Day 3 - We gathered bowls, marbles, rocks, drums, a guitar and recorded objects being spun, bowed and rocked; marbles rolling, rocks vibrating on metal; dragging objects across drum heads, etc... I was surprised to find that I could manipulate samples almost as easily using Live's sampler as I could with my old Ensoniq ASR10. John took samples of his heater making strange noises, marbles spun in a bowl and some other odd things and loaded them into Alchemy and set it to morph between all four. I created a drum track using the back of a guitar as the kick and a rattle as periodic punctuation, then added a rolling metallic sound, water sounds from the gorge, and the reverse pluck of a sitar like instrument for additional interest. We set up some loops and experimented with trial runthroughs. Once we hit record I was amazed at the sounds John was generating with Alchemy morphing between his four samples. At times it sounded like a didgeridoo, a low rumble, a choir and industrial machinery.

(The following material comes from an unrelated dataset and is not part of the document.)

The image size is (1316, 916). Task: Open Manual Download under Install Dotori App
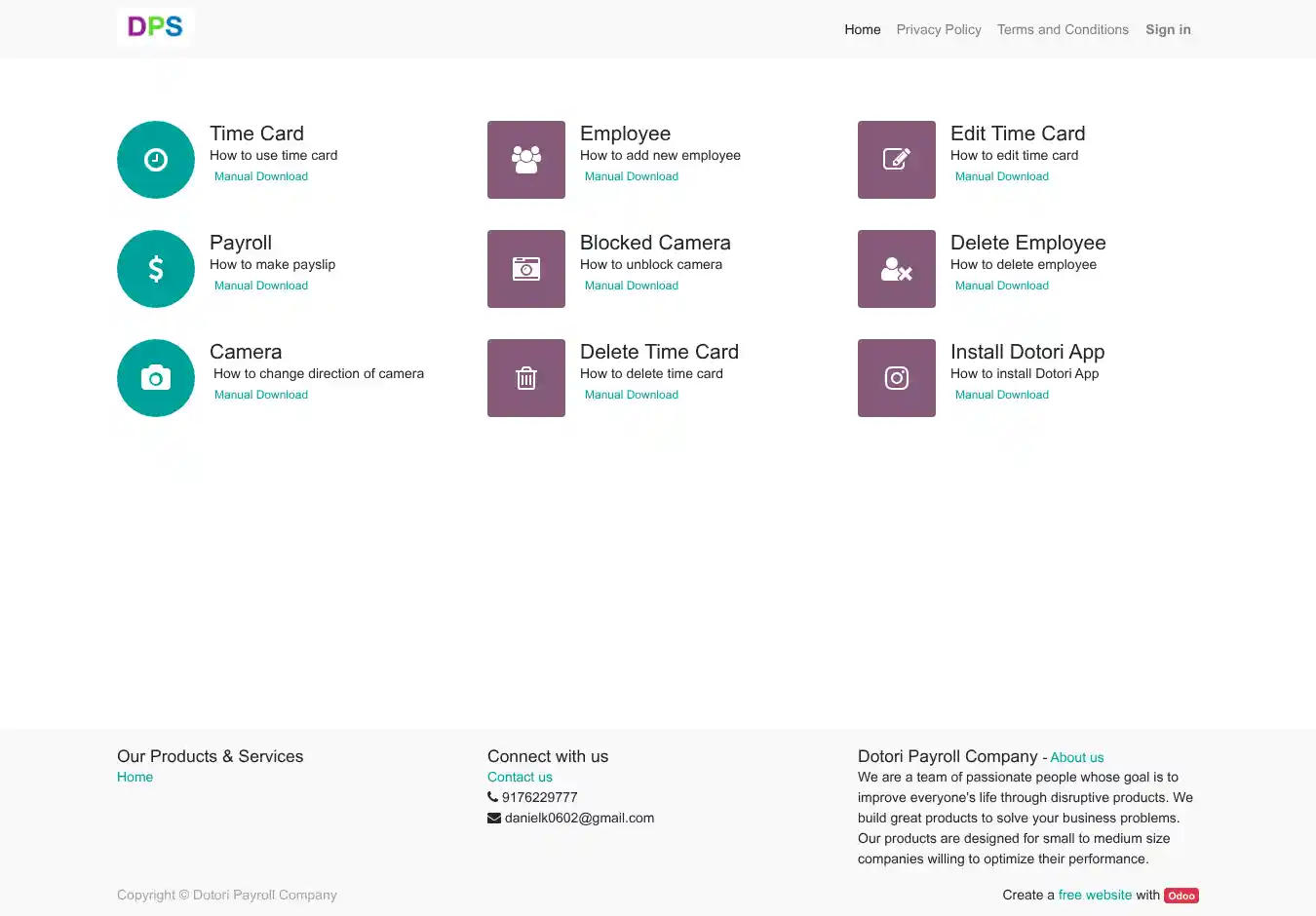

I tried sweetening the track by adding chords on my version of Alchemy but we kept having problems with dropouts. We were using my computer to record, generate loops, and for me playing chords on top. My machine just couldn't handle it. We will likely have to patch some of the dropouts since the audio was interrupted on numerous occasions. It's too bad. I'm not sure if I need more memory, a faster drive, or a faster machine. My feeling lately is that I want a hybrid setup where I use a combination of the latest software and hardware together. I appreciate the ease with which I can generate ideas and compose with Live and am amazed at the power we have when mastering with plugins and couldn't live without either now. But when programming sounds and performing, I'd much rather reach for a knob or slider than a mouse. Problems and all, by the end of day 3, we had recorded what we considered to be the more "musical" version of our song.

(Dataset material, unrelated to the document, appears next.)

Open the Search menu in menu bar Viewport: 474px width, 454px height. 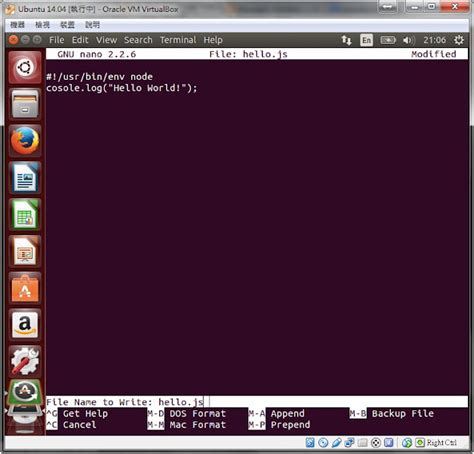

Day 4 - We started day 4 with more sound creation and sample manipulation and decided we should record a drone oriented version of our song. We decided to skip the pretty chords and use a modified sound set to create something interesting. Again, I was blown away by John's sounds in Alchemy. He rode the knobs, adjusted filters, and morphed the sound throughout the performance. There's no way we could have done that with a conventional sampler and I'm convinced this software will find its way onto more of our recordings. By late afternoon, we felt certain that we'd captured the last song for our next release. We rewarded ourselves with a trip to the record store and some food, then came back and listened to our tracks. We were pleasantly surprised. We spent the rest of the evening listening to other tracks from the album to see how things might fit.

Day 5 - I had roughly three hours for music before catching an afternoon flight, but in that time we worked with a recording I made in a cave many years ago. We're considering including two short environmental tracks on this album and this may be one of them. We experimented with convolultion reverb to make the source recording sound wetter and deeper. In a short amount of time we were able to vastly improve the recording. We'll see what happens with this as time progresses.

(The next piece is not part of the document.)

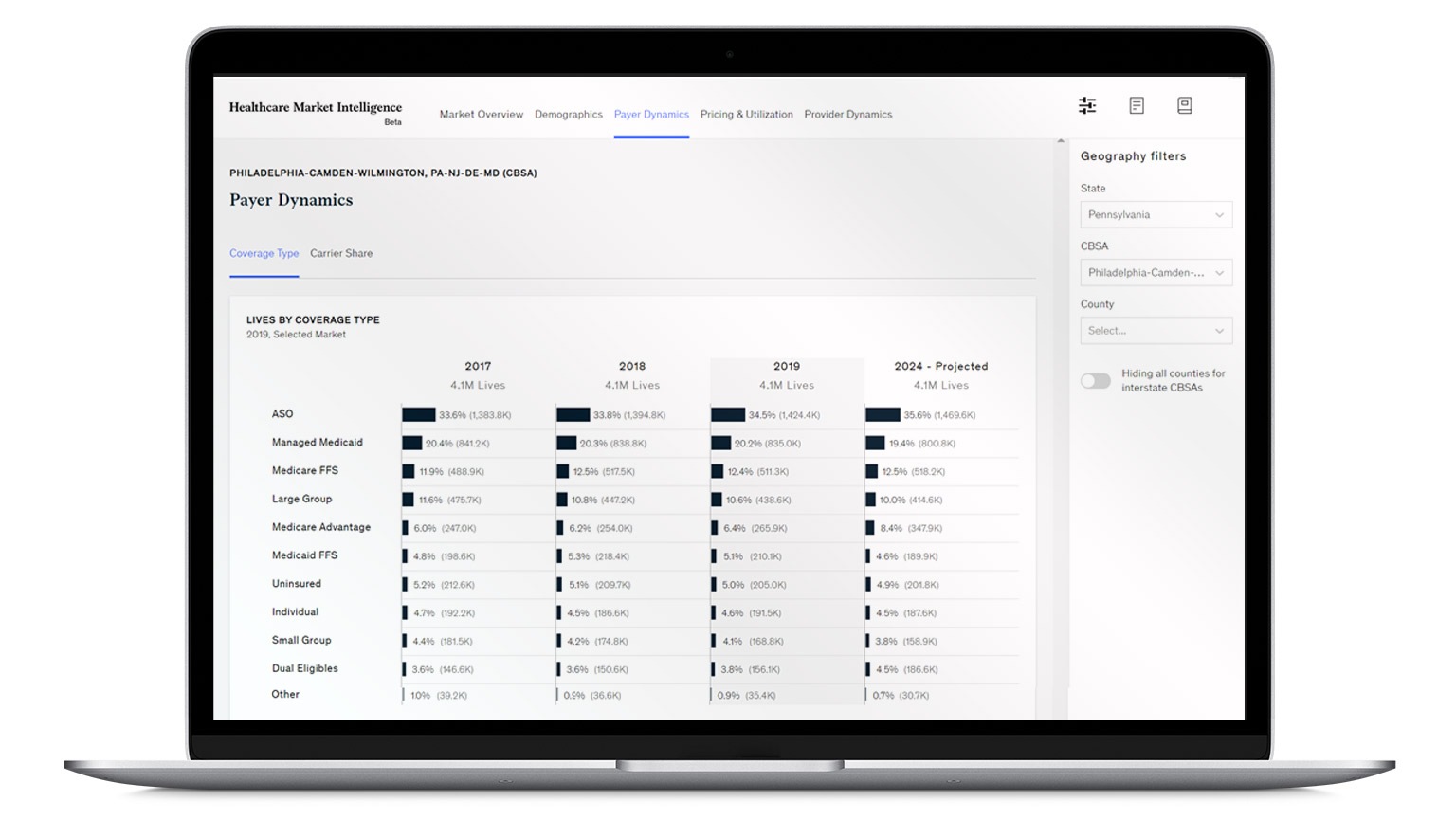Open the County select dropdown

[1156, 330]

So, that's it... somewhat difficult at times learning how to use new software and hardware, but I see the potential and opportunities that a new working process could present. Additionally, it was great working on new material.

My plans after returning home are to sell a few things on ebay, try to improve the performance of my laptop and eventually pick up a small desktop synth like the Access Virus or Waldorf Blofeld. I think having a smaller hybrid setup will lend itself well to this new reality and also satisfy my desire to do more with less.